Unless of course they get shackled by a supply chain.
Enhanced by Zemanta


  1. Thanks for this.

    You will obviously understand the reason of my question: is there a a universal identifier for the _work_ itself? I just want to refer to, say, Mark Twain's Hucklebery Finn, regardless of its edition... (I guess that is the FRBR Work)? Clearly, ISBN does not do it...



  2. ISTC is intended to be a work identifier:

    If you want a URI for a work that is out there NOW, you could do worse than to use the OCLC Work ID, which is exposed through the xISBN service. for example, the Huck Finn OCLC Work ID is owi21660, which can be put into a URI like this: The API for this is part of "xOCLCnum":

  3. In the workshop FRBF and Identifiers at ELAG 2010 that I attended (see, ISTC was classified at the Expression level, not the Work level. For this we had ISWC, ISAN, OWI.

    In my own blog post I treat ebooks a bit differently. Depending on the nature of the content it can be a Manifestitation or an Expression in the existing FRBF model. But it can be much more compicated than that.

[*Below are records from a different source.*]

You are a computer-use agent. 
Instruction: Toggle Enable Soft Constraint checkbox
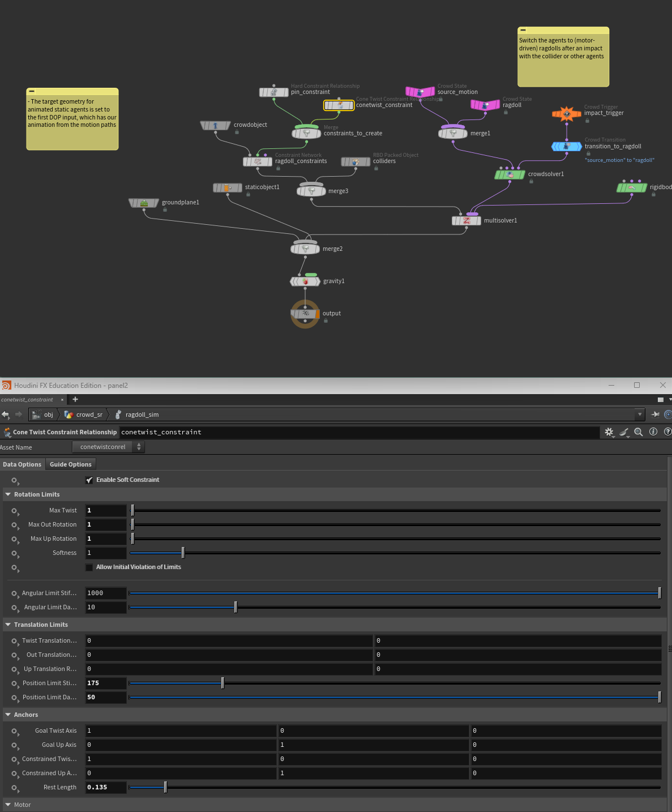pyautogui.click(x=89, y=480)
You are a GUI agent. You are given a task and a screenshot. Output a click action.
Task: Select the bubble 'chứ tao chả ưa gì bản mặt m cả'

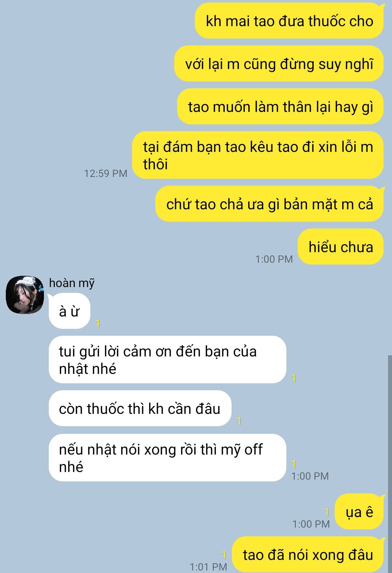pos(269,204)
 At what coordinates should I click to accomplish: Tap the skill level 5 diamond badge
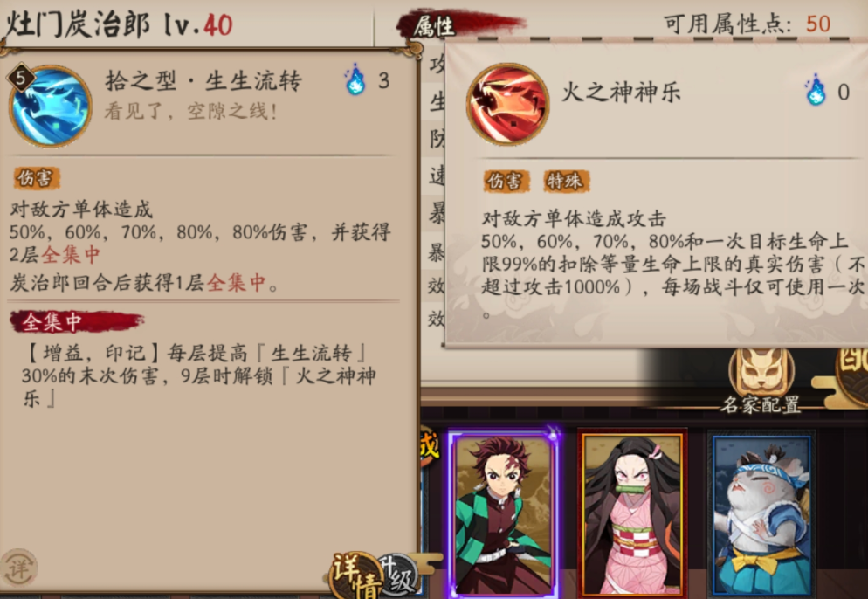coord(20,78)
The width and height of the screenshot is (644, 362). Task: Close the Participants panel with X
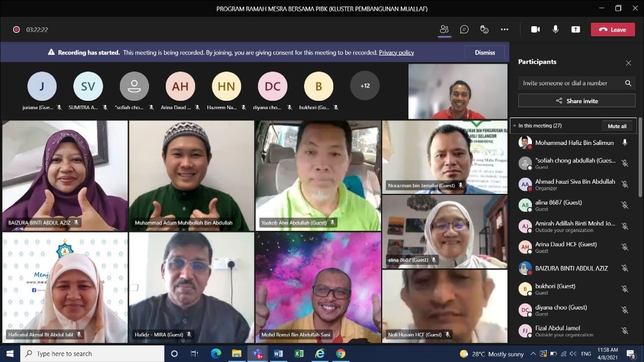[x=628, y=63]
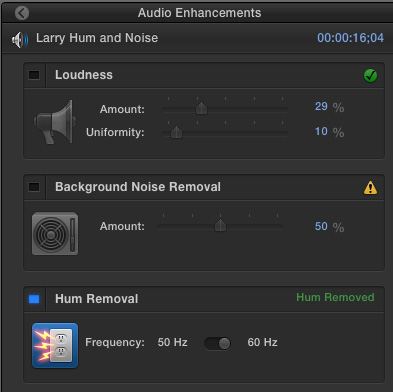
Task: Click the 00:00:16;04 timecode
Action: click(x=350, y=38)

    I must say, it was only art ELAF that I saw the true, commercial, nature of the ISBN, as you clearly describe here.

  4. I fear that applying FRBR to ebooks might turn out to be like making layer cake out of pudding. But Lukas Koster's post does a good job of stirring up that pot. Also, I usually get work, expression and manifestation confused. That must be a manifestation of working too hard on my expression!

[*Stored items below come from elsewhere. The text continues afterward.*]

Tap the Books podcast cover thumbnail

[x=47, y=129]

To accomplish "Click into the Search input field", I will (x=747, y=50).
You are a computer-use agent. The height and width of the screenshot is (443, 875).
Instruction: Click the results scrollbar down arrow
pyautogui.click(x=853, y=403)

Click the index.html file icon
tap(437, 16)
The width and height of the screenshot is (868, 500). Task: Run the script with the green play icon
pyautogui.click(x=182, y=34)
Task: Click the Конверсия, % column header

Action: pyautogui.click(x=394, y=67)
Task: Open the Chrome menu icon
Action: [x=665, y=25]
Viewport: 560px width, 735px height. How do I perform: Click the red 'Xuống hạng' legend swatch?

  5. The ISBN enabled machines to handle all the informational and transactional processes that involve the physical book via one unambiguous identifier for the physical object. It bridged the physical format and the electronic processes.

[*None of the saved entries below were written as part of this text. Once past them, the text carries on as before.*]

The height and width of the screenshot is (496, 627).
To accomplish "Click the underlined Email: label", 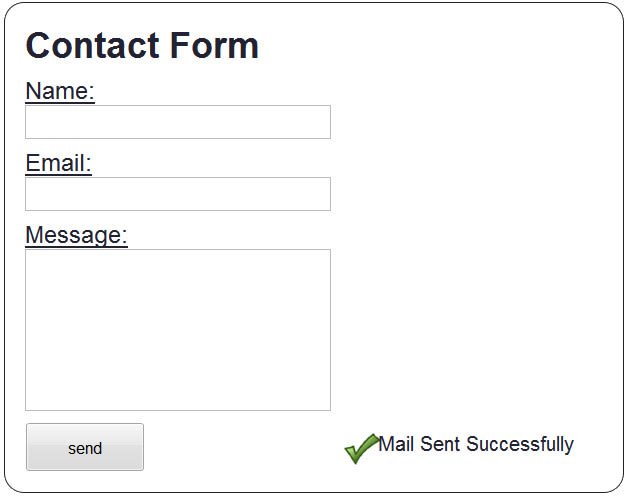I will click(x=59, y=163).
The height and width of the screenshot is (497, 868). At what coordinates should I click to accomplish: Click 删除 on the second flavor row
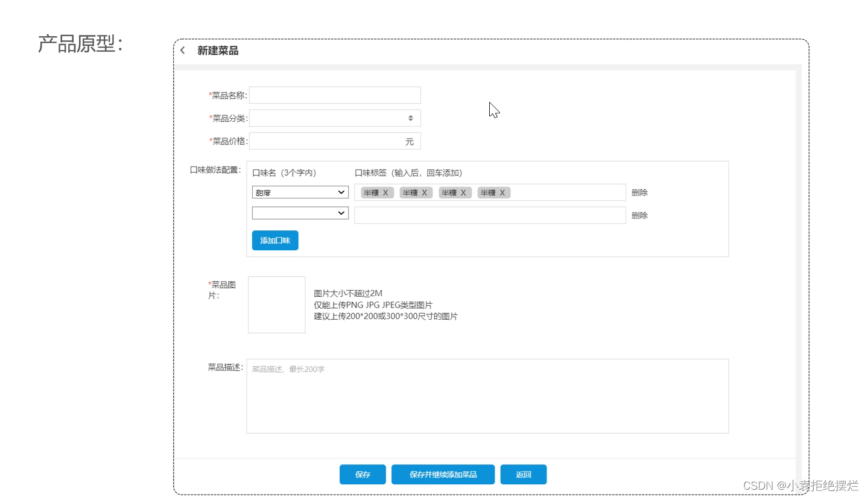pyautogui.click(x=639, y=215)
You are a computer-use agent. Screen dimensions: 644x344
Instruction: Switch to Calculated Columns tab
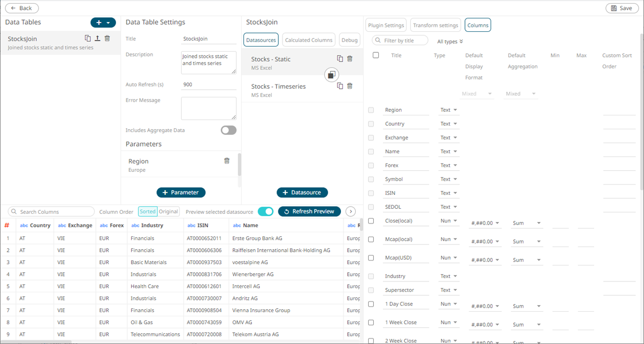tap(309, 40)
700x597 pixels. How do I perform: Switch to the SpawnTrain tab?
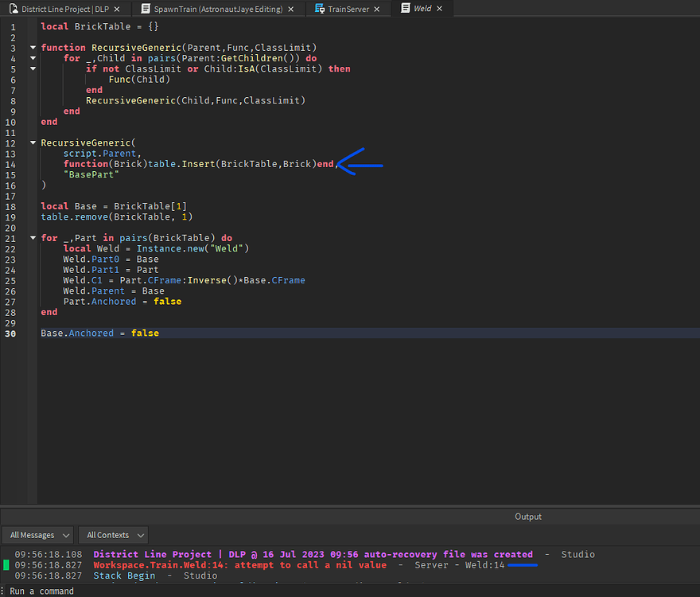click(x=215, y=9)
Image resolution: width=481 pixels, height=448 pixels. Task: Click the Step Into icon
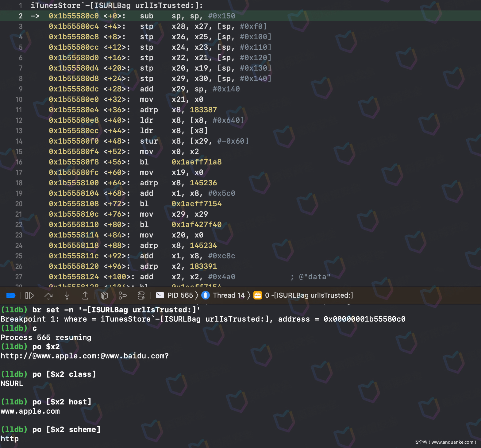tap(67, 295)
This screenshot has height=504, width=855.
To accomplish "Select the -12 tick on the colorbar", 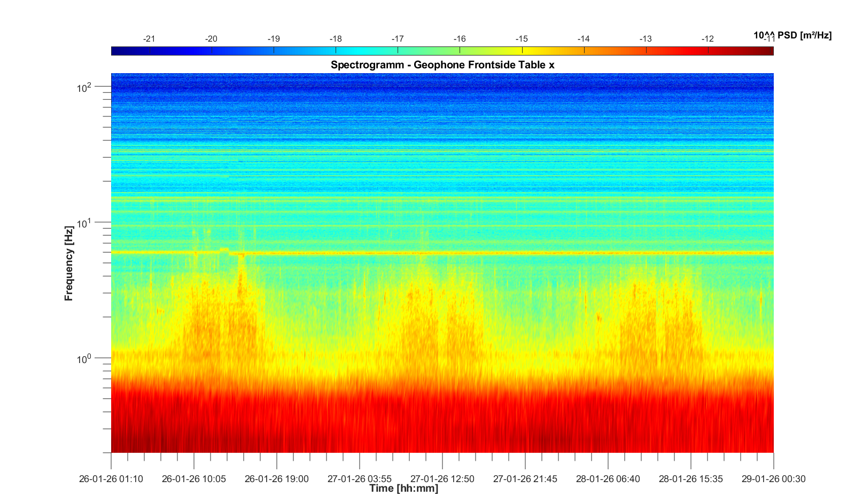I will click(x=708, y=39).
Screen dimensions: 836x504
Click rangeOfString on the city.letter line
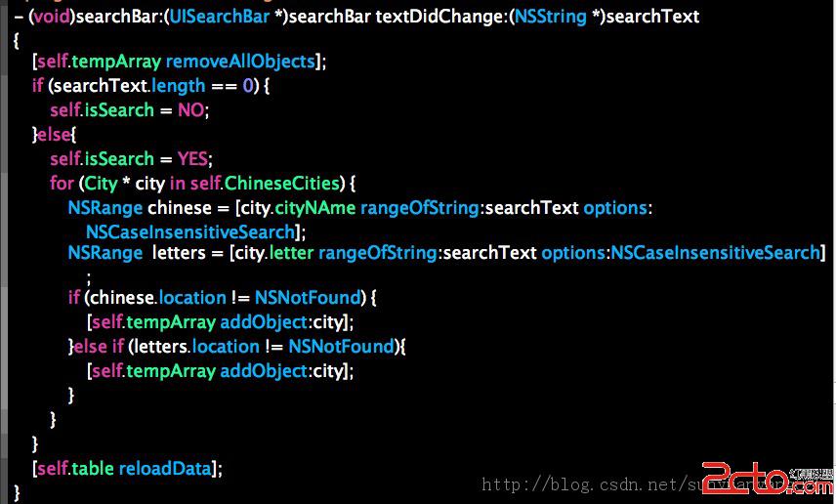pyautogui.click(x=379, y=253)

    When what you are transacting is an electronic object itself, the compelling need for that unambiguous identifier lessens dramatically. Elements in the transaction--even simply the name of the file--can convey file format, DRM data, price, duration, etc.

  6. Although xISBN has a certain post facto value, it seems it would be sensible for publishers/distributors to make connections between the various ebook ISBNs that are derived from the same text. My understanding is that epub is used as a base format and the other formats are derived from that digital file.

    And couldn't we apply URI hash extensions to ISBNs? Something like

    uri:isbn:382649382x#pdf (or #epub, or etc.)

  7. So let me get this straight: publishers need separate ISBNs to track sales per format...but publishers aren't interested in applying separate ISBNs. Am I the only one who sees a contradiction there? And why should there be any necessity to track a title based on DRM. Does a hardcover need a separate ISBN for the dust jacket?

    The fact of the matter is everyone is trying like mad to make an identifier work for something it was never intended to be applied to then coming up with reasons for why it needs to be done after the fact.

    As a publisher, if I wish to micromanage my ebook sales, I will do what any retailer does with products that come in multiple "formats": assign an in-house SKU for each item I want to track. The problem is that the industry has become so fixated on using ISBNs as identifiers they've developed tunnel vision.